**Material provided:**
□ □ □ □ □

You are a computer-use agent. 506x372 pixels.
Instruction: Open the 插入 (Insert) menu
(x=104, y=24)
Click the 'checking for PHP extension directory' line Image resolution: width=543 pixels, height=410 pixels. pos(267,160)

□ □ □ □ □

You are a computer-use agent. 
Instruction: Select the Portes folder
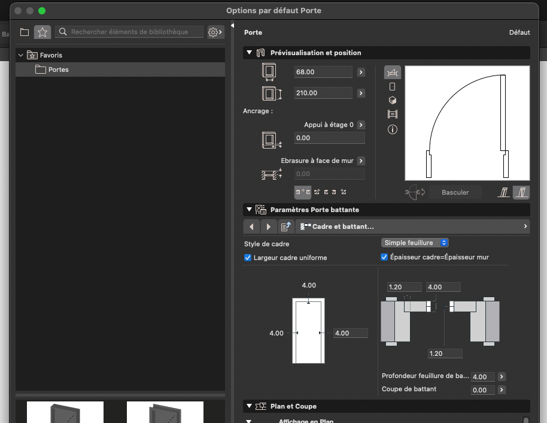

□ □ □ □ □

**What is being asked:**
Within the records above, count each line holding "agent". Write down only the number.

**Written solution:**
2